Building a Multimodal Visual Similarity Pipeline Inside Oracle 26ai with CLIP ONNX Models

What this article builds

Oracle 26ai can be used as a compact environment for experimenting with multimodal visual similarity search.

In this article, I show how to build that pipeline end to end: load a real image/text dataset, register Oracle’s pre-built CLIP ViT-B/32 ONNX models, generate image embeddings inside the database, store them in VECTOR columns, and query them with SQL.

The running use case is insurance claims similarity. Given a new car damage photo, the system should retrieve visually similar historical claims from the archive. The point is not to build a full claims application yet. The point is to validate whether Oracle 26ai can act as the execution, storage, and search layer for this kind of multimodal AI workflow.

Part 1 loaded the HuggingFace tahaman/DamageCarDataset into Oracle 26ai. Part 2 loads the CLIP ONNX encoders, generates image embeddings, stores them in VECTOR columns, and validates whether the embedding space is useful enough for similarity search. Part 3 will add cross-modal text-to-image queries and the Gradio interface.

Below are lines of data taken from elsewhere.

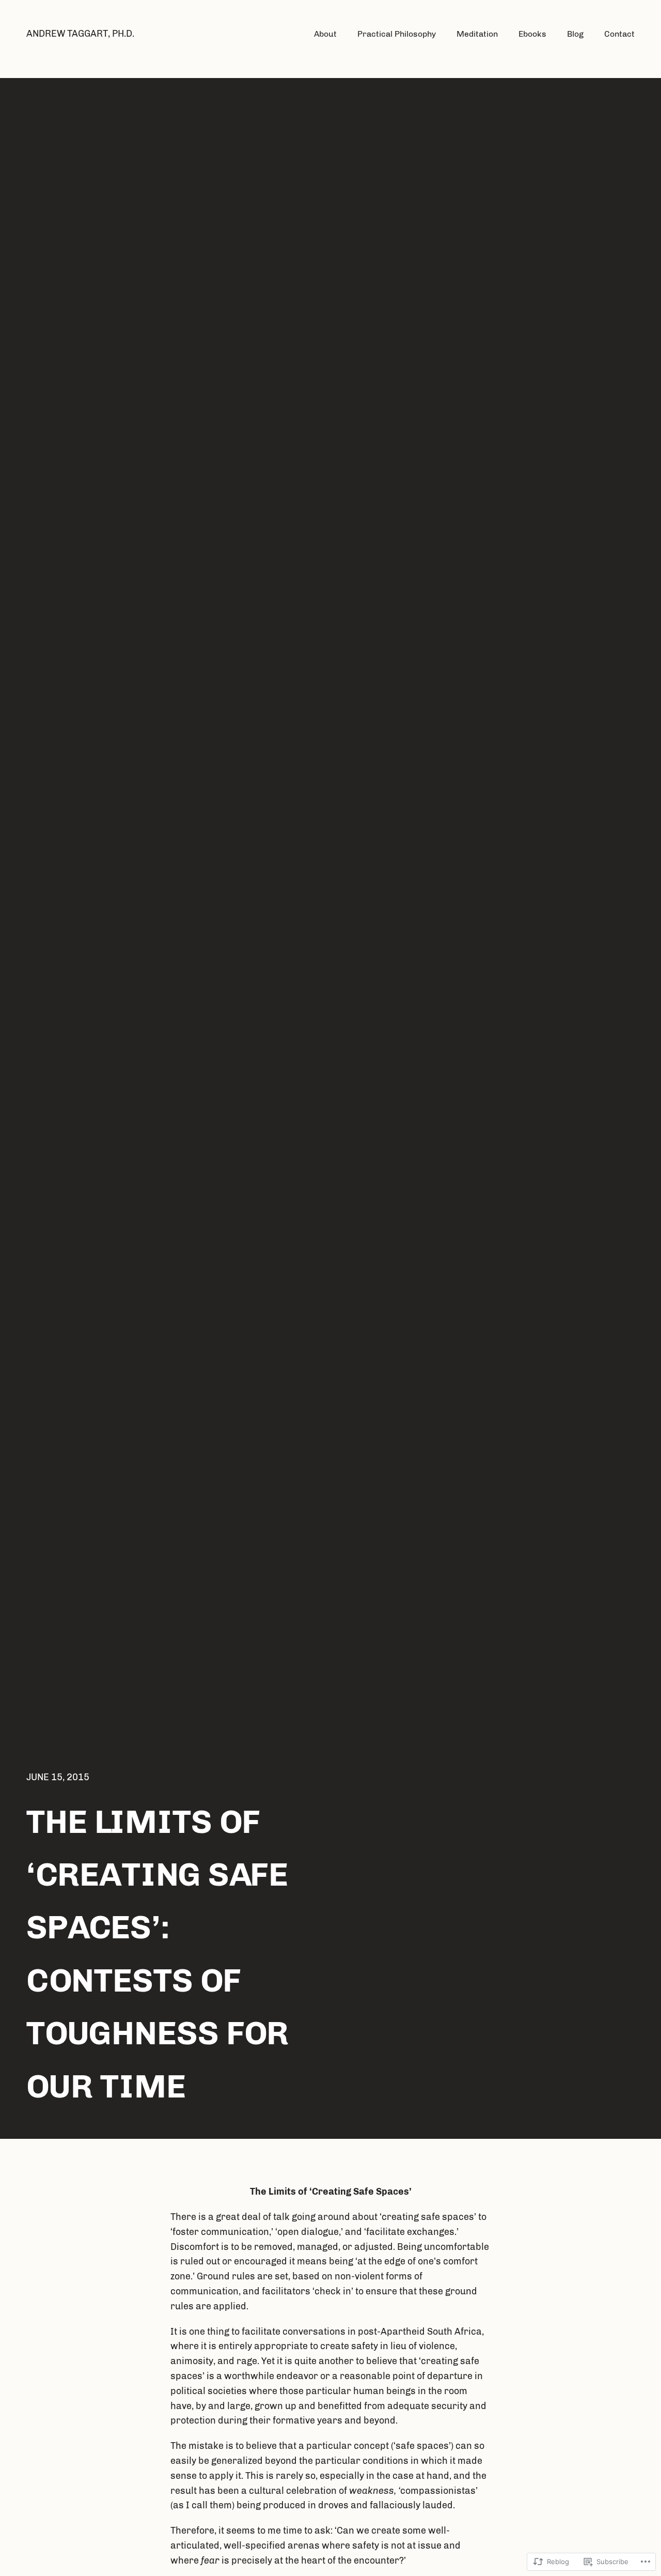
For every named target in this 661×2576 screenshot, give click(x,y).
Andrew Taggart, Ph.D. (80, 33)
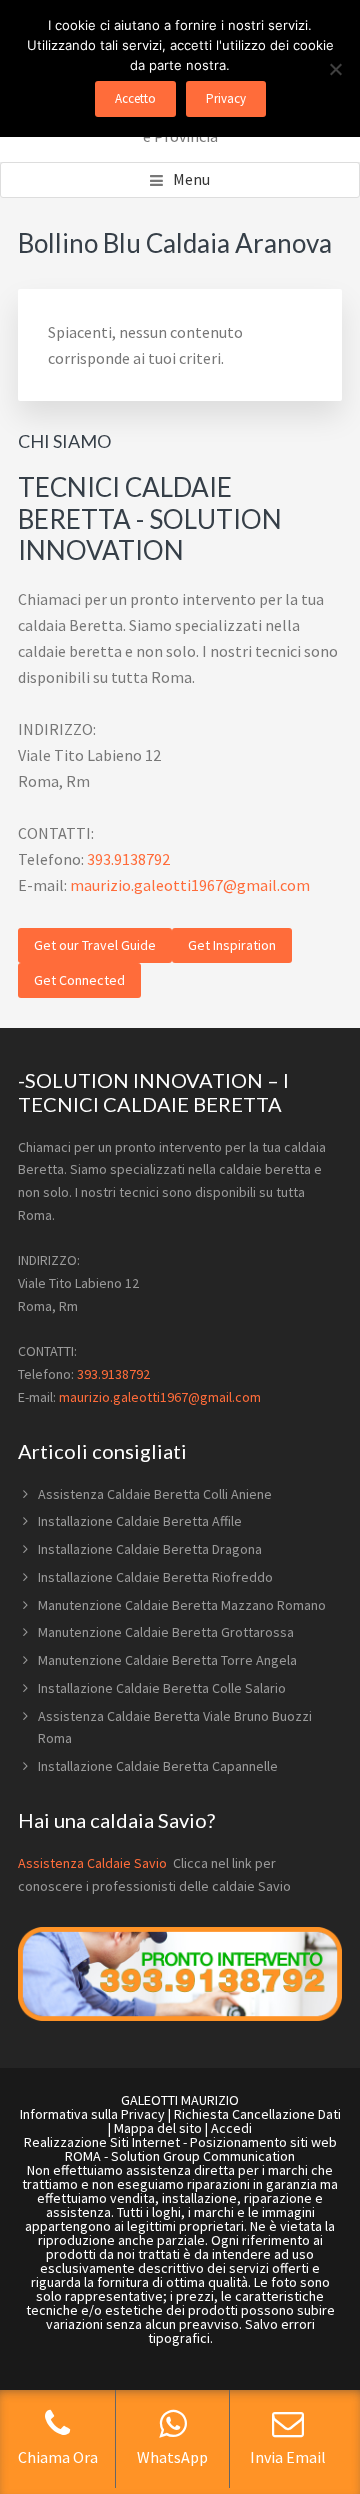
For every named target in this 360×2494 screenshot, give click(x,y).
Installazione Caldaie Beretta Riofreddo (155, 1577)
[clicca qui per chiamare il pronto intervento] (180, 2016)
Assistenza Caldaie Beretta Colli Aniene (155, 1494)
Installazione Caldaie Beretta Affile (140, 1521)
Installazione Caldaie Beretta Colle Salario (162, 1688)
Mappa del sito (158, 2128)
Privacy (226, 98)
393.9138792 (128, 859)
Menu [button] (191, 179)
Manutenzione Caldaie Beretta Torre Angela (167, 1660)
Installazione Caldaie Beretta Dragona (150, 1549)
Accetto (135, 98)
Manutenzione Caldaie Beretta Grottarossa (166, 1632)
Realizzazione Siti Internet (102, 2142)
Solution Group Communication (203, 2156)
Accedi (231, 2128)
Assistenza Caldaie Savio (94, 1863)
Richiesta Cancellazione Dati (257, 2114)
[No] (335, 69)
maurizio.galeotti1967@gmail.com (190, 885)
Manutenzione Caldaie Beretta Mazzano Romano (182, 1605)
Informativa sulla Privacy (92, 2114)
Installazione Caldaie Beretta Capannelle (158, 1766)
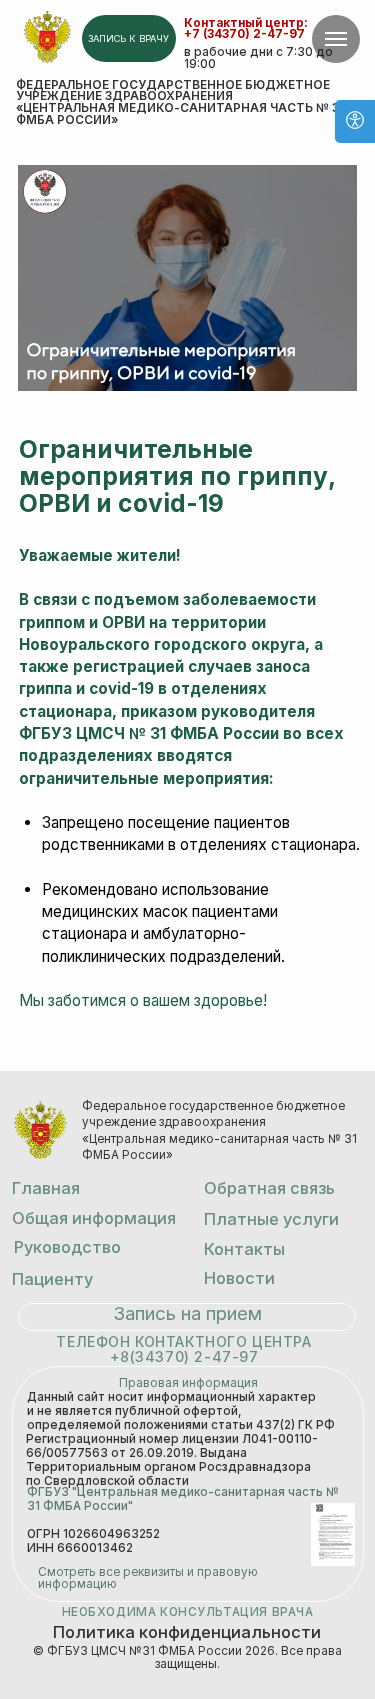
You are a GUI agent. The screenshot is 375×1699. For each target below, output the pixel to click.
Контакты (244, 1249)
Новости (239, 1278)
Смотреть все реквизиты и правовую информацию (148, 1578)
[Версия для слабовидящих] (355, 121)
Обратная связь (269, 1188)
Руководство (67, 1247)
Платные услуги (271, 1219)
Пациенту (52, 1279)
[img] (47, 37)
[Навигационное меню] (336, 39)
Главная (46, 1188)
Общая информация (94, 1218)
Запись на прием (187, 1313)
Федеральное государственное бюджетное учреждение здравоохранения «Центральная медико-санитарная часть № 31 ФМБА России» (180, 102)
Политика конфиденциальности (187, 1632)
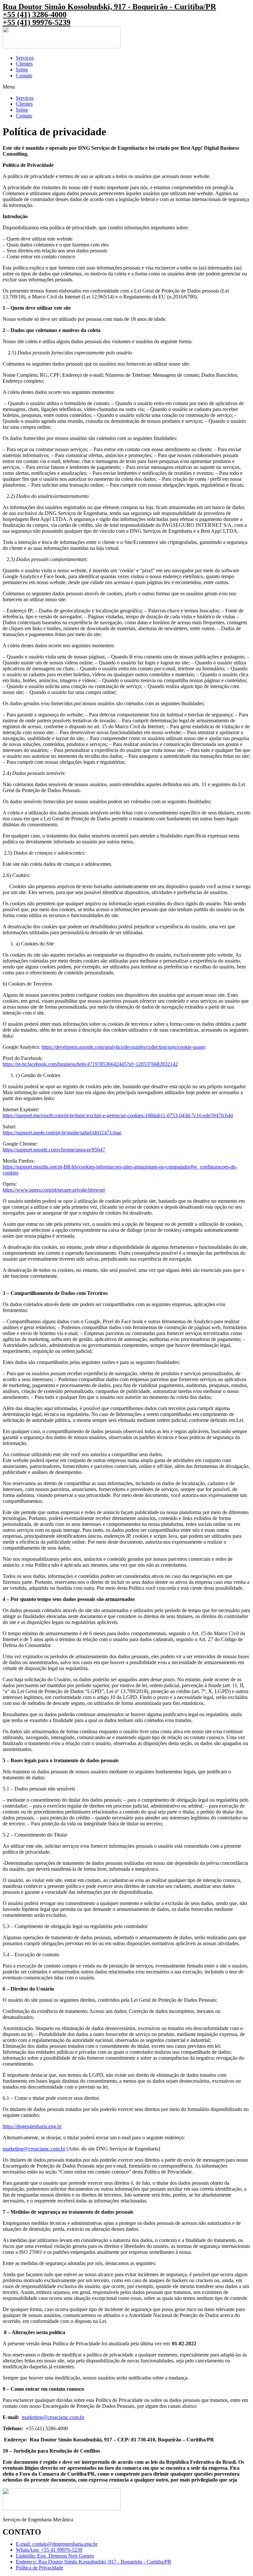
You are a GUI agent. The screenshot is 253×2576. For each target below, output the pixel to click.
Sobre (22, 69)
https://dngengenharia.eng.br (32, 2126)
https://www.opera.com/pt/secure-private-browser (54, 1190)
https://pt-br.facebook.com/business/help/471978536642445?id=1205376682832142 (90, 1064)
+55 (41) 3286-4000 (35, 14)
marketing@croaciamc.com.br (34, 2148)
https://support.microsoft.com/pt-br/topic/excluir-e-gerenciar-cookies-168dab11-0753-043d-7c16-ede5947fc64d (118, 1115)
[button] (126, 87)
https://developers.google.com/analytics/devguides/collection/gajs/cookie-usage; (124, 1047)
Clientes (24, 63)
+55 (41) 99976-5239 (36, 22)
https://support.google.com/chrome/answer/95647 (54, 1149)
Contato (24, 75)
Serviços (25, 58)
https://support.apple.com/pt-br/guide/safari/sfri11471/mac (62, 1132)
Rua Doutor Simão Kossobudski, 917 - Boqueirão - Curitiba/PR (109, 6)
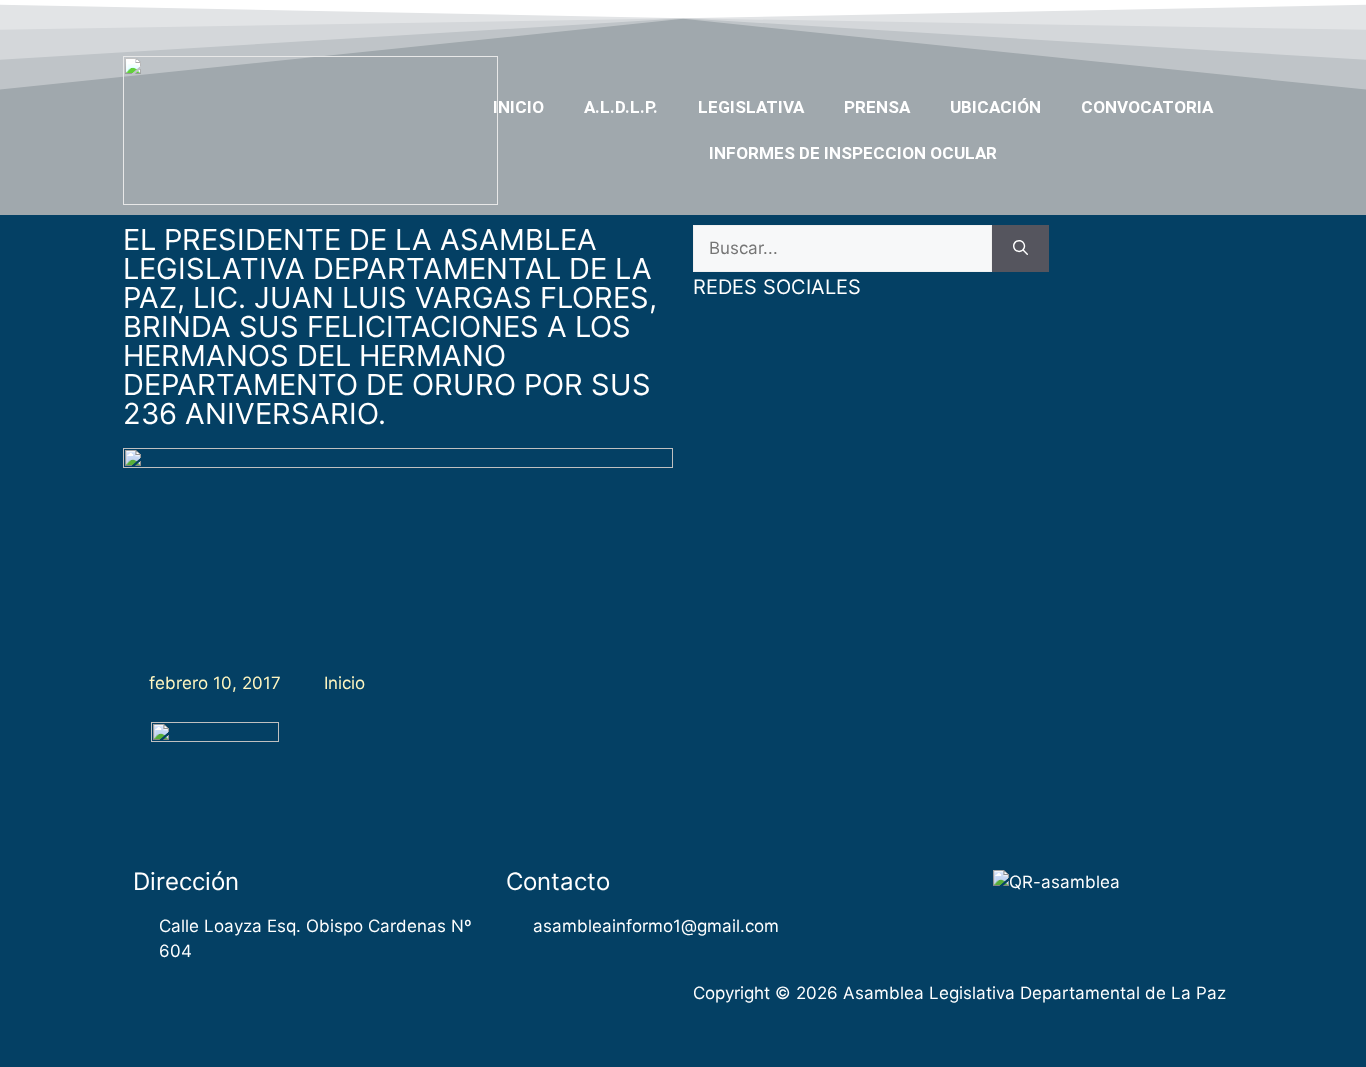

What CLIP ViT-B/32 is and why Oracle practitioners need to understand it before loading it

CLIP (Contrastive Language-Image Pretraining, Radford et al. 2021) was trained to place matched image-text pairs close together in a shared embedding space, and non-matching pairs far apart, across 400 million image-text pairs from the internet. Both encoders output to the same 512-dimensional space: one VECTOR column and a single VECTOR_DISTANCE() call handles image-to-image similarity and text-to-image retrieval against the same stored vectors. (Radford et al., 2021 | OpenAI CLIP)

ViT-B/32 processes images as 32-pixel patches: a 224x224 image is divided into a 7x7 grid of 32x32-pixel tokens, and the transformer processes those 49 tokens. This produces fast, general-purpose visual similarity at the category level: damage types, object classes, visual scenes. It does not work for visual detail below the 32-pixel threshold: reading text in images, distinguishing objects that differ only in a small region, or counting repeated elements. That ceiling is architectural and predictable.

The text encoder carries a different constraint: the WIT-400M training corpus is English-dominant. Non-English text maps into the shared visual space with lower fidelity than English text. In Oracle terms: VECTOR_EMBEDDING(CLIP_VIT_BASE_PATCH32_TXT USING 'pare-brise fissuré' AS TEXT) produces a vector at a different position in the 512-dim space than its English equivalent, even for the same damage, because the model’s learned associations are calibrated to English text-image co-occurrence. For Oracle deployments serving non-English markets, the two search paths carry different production readiness profiles.

Those properties are fixed at training time; the Oracle implementation inherits them as deployment constraints.

The Oracle 26ai multimodal pipeline

The pipeline has five steps: import the real dataset, create the VECTOR-enabled table, load the CLIP ONNX model, generate embeddings in-database, and run SQL similarity search.

Architecture

Oracle 26ai AI Vector Search: BLOB images in damage_car_table feed VECTOR_EMBEDDING() with CLIP_VIT_BASE_PATCH32_IMG, producing 512-dim FLOAT32 vectors queried with VECTOR_DISTANCE() Both CLIP encoders output to the same 512-dim space and live inside Oracle after registration. After the dataset and ONNX files are staged, embedding generation, storage, and similarity search run inside the database.

What this buys: embedding generation becomes part of the database execution path instead of a separate service call. For a prototype or controlled experiment, the operational surface is smaller: no external vector database, no separate embedding API, and no additional orchestration layer just to test visual similarity.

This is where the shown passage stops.